Reading xander333's XOR Encryption code, I noticed I/O is performed byte by byte.
So I wonder: isn't there a performance penalty for doing it this way, as opposed to using buffers?
I can imagine that as SSD technology gains ground, the simple way will become the better way, because then the seek times would be much lower... to the point where working at byte level doesn't waste time, maybe?
Or am I naive, thinking that xander333's code actually does as executable what it reads as source?
Or am I naive, thinking that xander333's code actually does as executable what it reads as source?
I don't understand that line?
Also, I have another version which reads blocks of data. I haven't tested the speed differences yet but I could do that tomorrow if you'd like. I decided to keep it as simple as possible for the source code section, thus doing it byte by byte.

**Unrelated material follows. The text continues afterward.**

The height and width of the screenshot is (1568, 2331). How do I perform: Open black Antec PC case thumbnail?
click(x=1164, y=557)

By buffer you mean reading in blocks right? or extracting it with the >> operator?
What Disch said... if the I/O isn't buffered anyway by OS or after optimization.
Please do test for speed, then post the block reading code... and the test code.

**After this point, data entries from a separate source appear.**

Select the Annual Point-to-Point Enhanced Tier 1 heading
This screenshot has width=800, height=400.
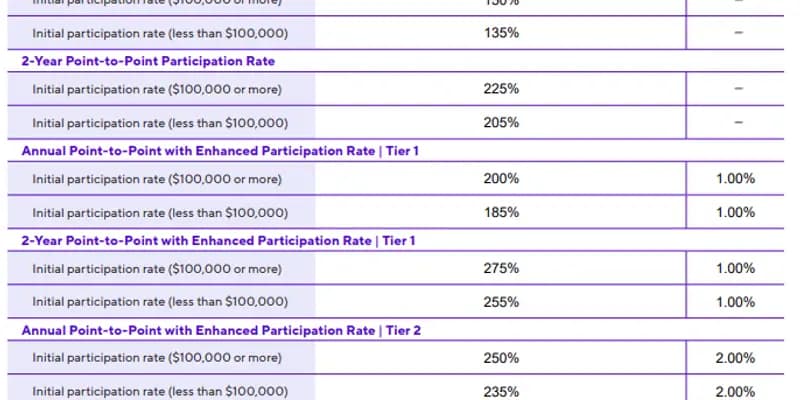point(220,151)
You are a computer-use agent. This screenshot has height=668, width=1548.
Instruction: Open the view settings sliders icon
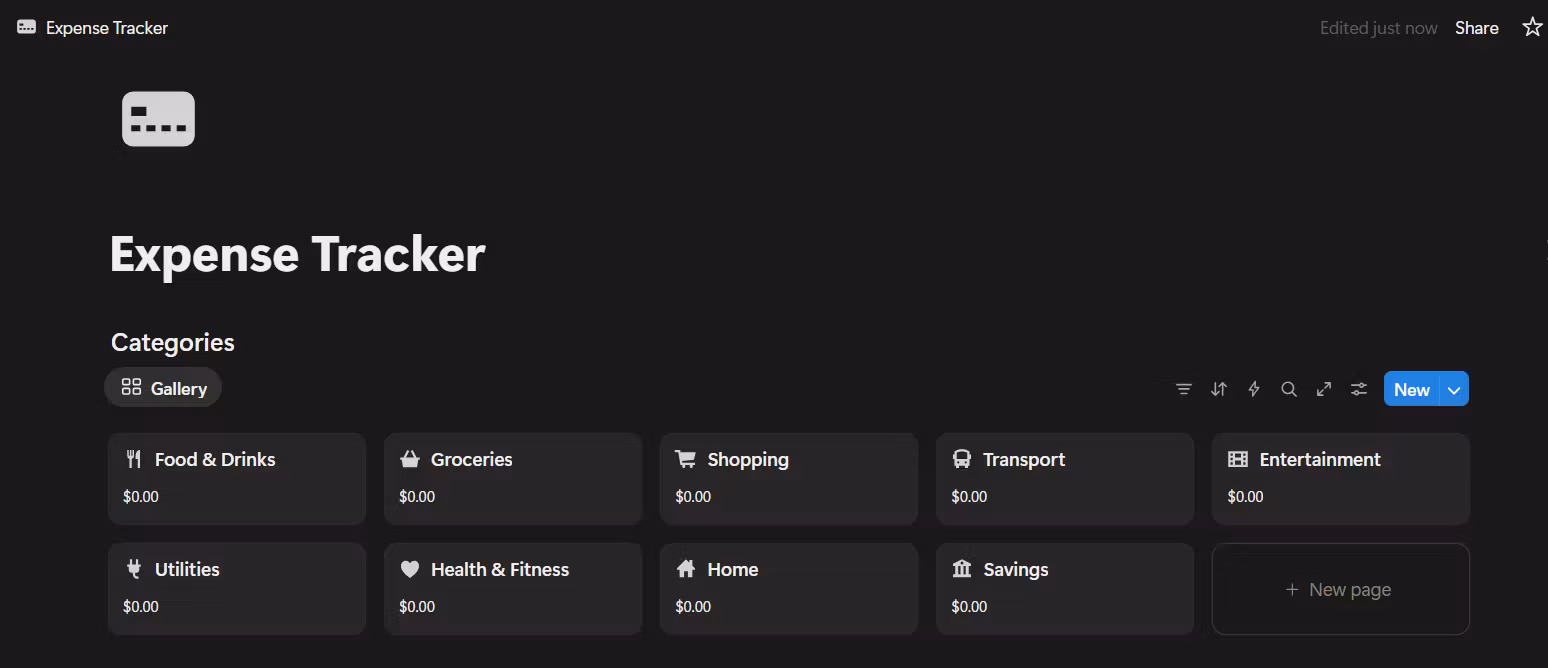point(1359,389)
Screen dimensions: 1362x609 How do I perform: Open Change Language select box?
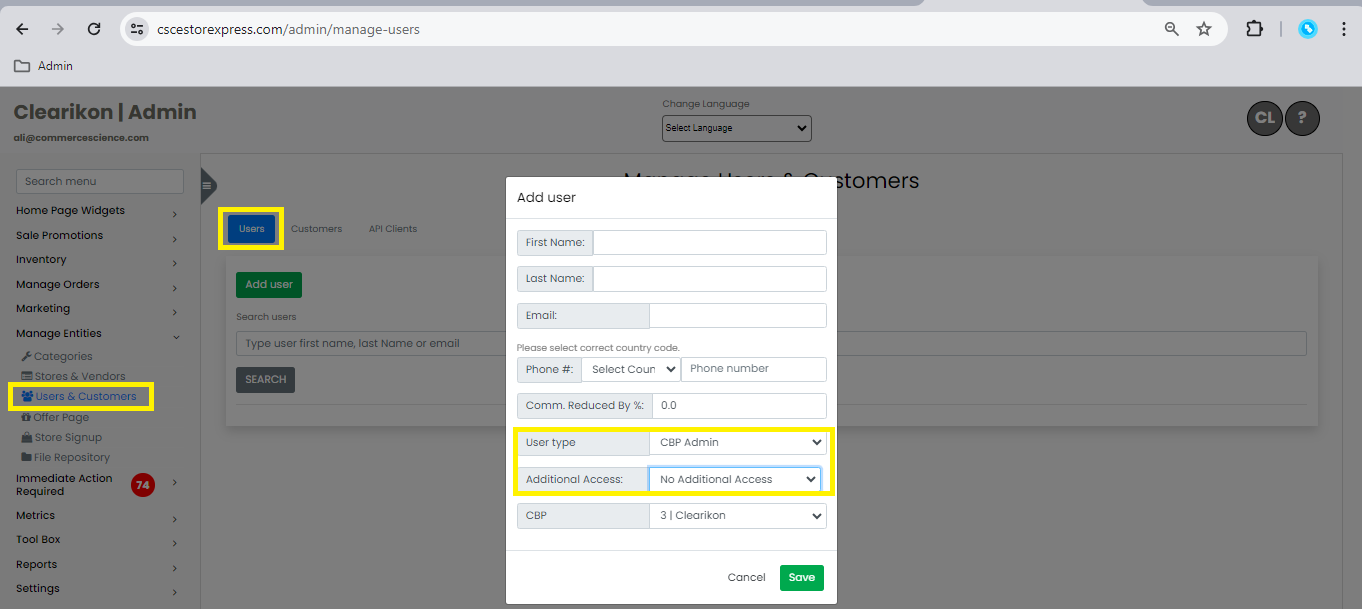pyautogui.click(x=736, y=128)
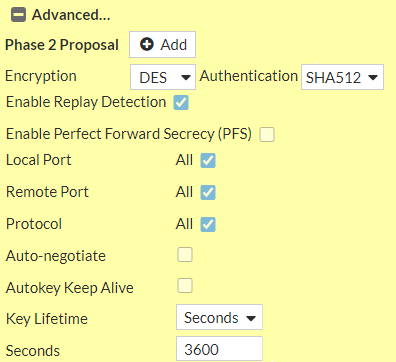Click the plus icon in the Add button
This screenshot has width=396, height=362.
pyautogui.click(x=146, y=44)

Besides OS buffering, the fstream object maintains a buffer too (technically, it holds a pointer to filebuf, which maintains the buffer)
Even though the program inputs individual bytes with ifstream::get() and output individual bytes with ofstream::operator<<, the data is passed between the program and the OS in chunks of 8k, 4k, or whatever your C++ library authors decided is best. You can observe that on Linux with the strace utility.
Compared to disk I/O, function call overhead is usually negligible, but if profiling shows that it is a problem, I would at least use streambuf iterators to avoid the complexity of stream I/O, although block I/O would certainly get rid of even more function calls. And then one could step outside the standard C++ and use memory-mapped file I/O (available in boost).
PS: @xander333, std::ifstream out? Shouldn't that be std::ofstream?
The overhead introduced by reading and writing each character separately is fairly high.
With that approach, I get a speed of about 19 MB/s. With the previous block-based approach (buffer size reduced to 1 MB), I get ~262 MB/s. And with the following modification, which allows the compiler to XOR 16 bytes at a time using SSE2 instead of operating on single bytes, I get 658 MB/s:
1 2 3 4 5 6 7 8 9 10 11
constint keyBufSize=64;
char keyBuf[keyBufSize];
for (int i=0;i<keyBufSize;i++)keyBuf[i]=key[i%key.size()];
[...]
int j=0;
for(;j<blocksize-blocksize%keyBufSize;j+=keyBufSize)
{
for (int k=0;k<keyBufSize;k++)buffer[j+k]^=keyBuf[k];
}
for(;j<blocksize;j++)buffer[j]^=key[j%key.size()];
Edit: it should be mentioned that the buffer-based approach requires choosing a block size that is a multiple of the key length. Either that, or avoid resetting the key index to 0 inside the loop.
the output files were tested in each case to match the output of the original version exactly. Program execution was measured with the bash builtin command "time", average of three tries.
(so I was wrong, in this case, file I/O does not actually dwarf the extra function call times)